[R]...Why social scientists don't use R

Prof Brian Ripley ripley at stats.ox.ac.uk
Wed Aug 18 21:40:12 CEST 2004


On Wed, 18 Aug 2004, Cliff Lunneborg wrote:

> Berton Gunter has written in part:
> 
> > A few comments:
> 
> > First, your remarks are interesting and, I would say, mainly well
> founded. However, I think they > are in many respects irrelevant,
> although they do point to the much bigger underlying issue,
> > which Roger Peng also hinted at in his reply.
> 
> > I think they are sensible because R IS difficult; the documentation is
> often challenging, which is
> > not surprising given (a) the inherent complexity of R; (b) the
> difficulty in writing good
> > documentation, especially when many of the functions being documented
> are inherently
> > technical, so subject matter knowledge (CS, statistics, numerical
> analysis ,...) must be
> > assumed;
> 
> My experience has been that the real challenge is not understanding the
> documentation, but  finding it. Once I know the names of one or more
> candidate functions I am happily on my way. One of the delights of
> reading r-help is that one keeps discovering useful functions. In the
> best of all possible worlds I could ask an intelligent agent to summon
> up the k-nearest neighbor functions that would "do X." Not likely. 

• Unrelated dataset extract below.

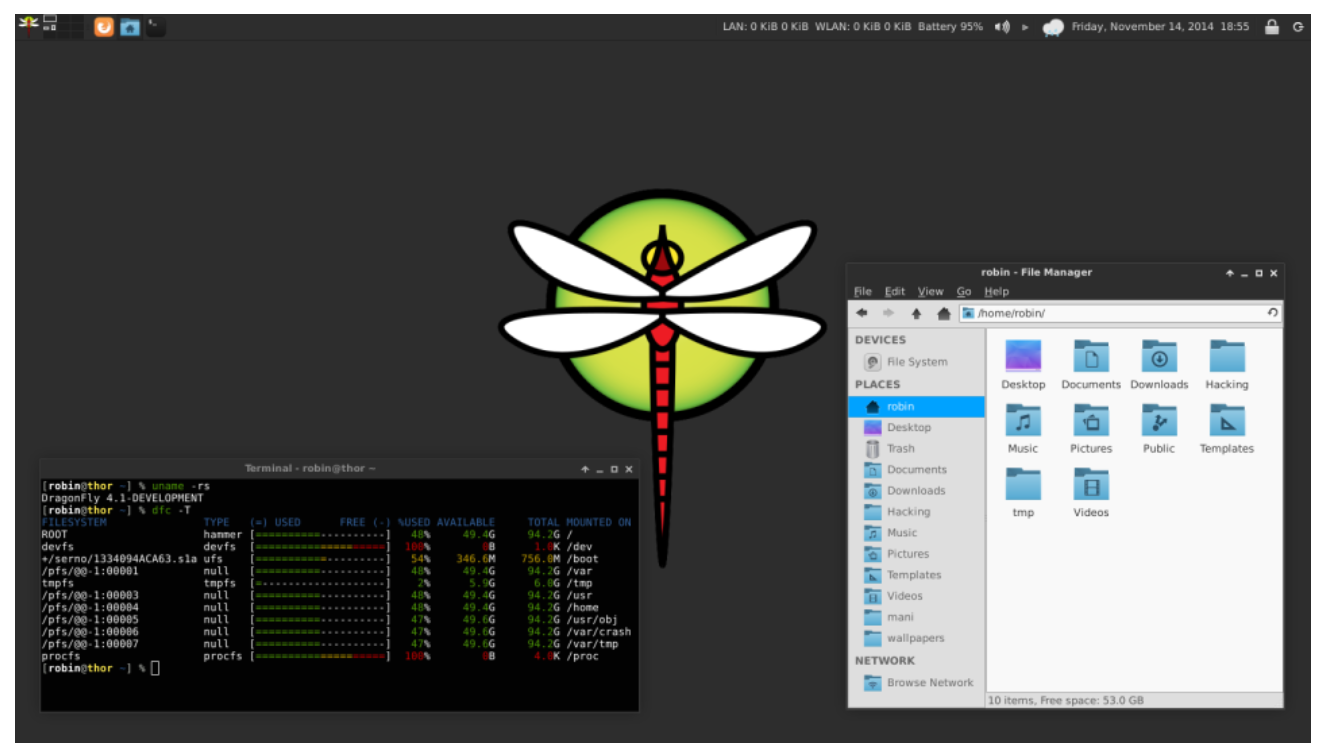
Task: Click the back arrow in File Manager toolbar
Action: coord(862,313)
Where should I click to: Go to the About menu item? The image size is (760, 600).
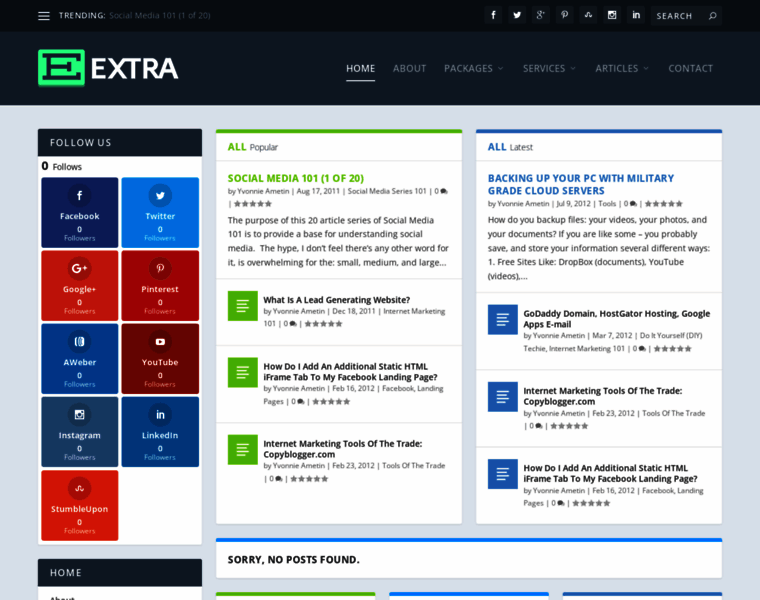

help.search does a better job than it is given credit for.

> Years ago StatSci Europe published a handy little "Complete Listing of
> S-PLUS Functions", categorized in some way. I found it useful. Something
> similar for R would not go amiss. I know, it would want to be 420 pages
> rather than 42.

What is R in this context?  There are several hundred addons on CRAN, BioC
and elsewhere.  R's HTML search or help.search will give you a complete
listing over installed packages by `keyword', which is what the `Complete
Listing of S-PLUS Functions' I saw was about.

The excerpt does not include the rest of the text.